Church Supernaturally: Last Days Strategy

Let your gentleness be known to all men. The Lord is at hand.

(Philippians 4:5 NKJV)

This verse has intrigued me since I first read it in 1979.  This translation has “gentleness” as the quality we are to demonstrate to others as the Day of the Lord approaches.  The King James Version has it “moderation.” The Amplified Bible says, “our unselfishness (your considerateness, your forbearing spirit). You get the picture. 

In our day, gentleness of spirit is rarely portrayed as a virtue.  Indeed, I have heard much sermonizing that in the last day the Church needs to be bold, or powerful, or morally pure, or biblically sound, or musically professional, or technologically savvy, or family friendly, or whatever.  In fact, these are not all bad things, but the thing Paul emphasizes to his precious Philippians as the Lord’s return approaches is gentleness.  Imagine it on the church sign: “The end of your search for a gentle church.”
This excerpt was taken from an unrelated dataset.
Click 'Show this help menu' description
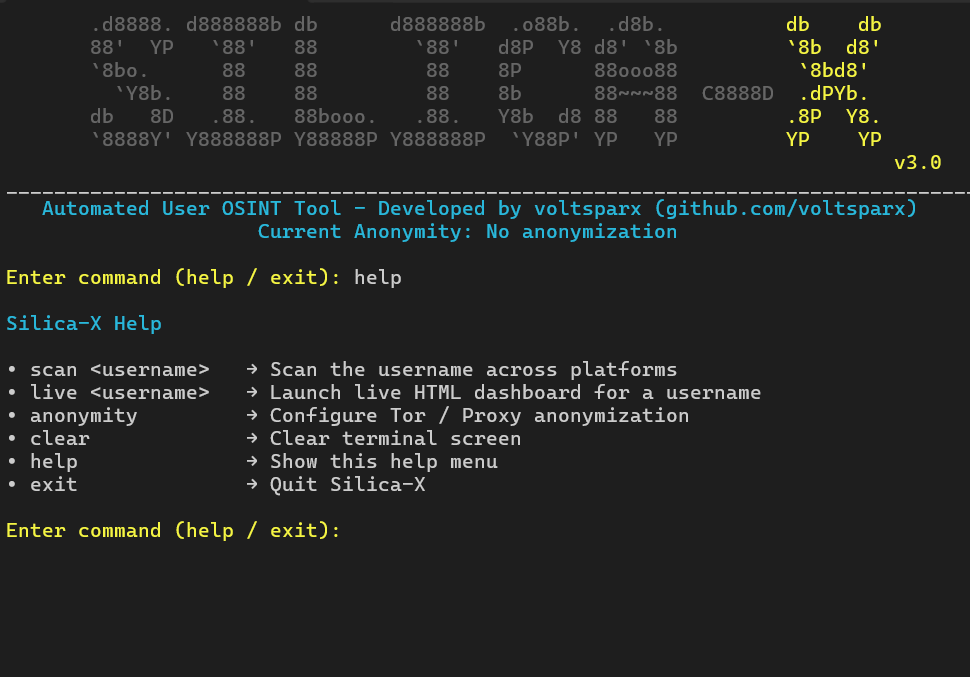970x677 pixels. tap(383, 462)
As I think about it, I wonder if Paul may have stumbled on a good idea.  In an age where contention, consumption, and continual outrage seem to be the norms, I wonder if a group of people who were genuinely gentle, unselfish, forbearing, and considerate would stick out like a healed thumb. Maybe we are not supposed to out-entertain the entertainers, or out-shout the shouters, or out-politic the politicians.  Could it be that moral outrage is not our most attractive attribute? This Sunday I may give an altar call for the church to act a little more like the fella that said, “Let Me teach you, because I am humble and gentle at heart, and you will find rest for your souls.”  OK, Church, now get out there and be gentle!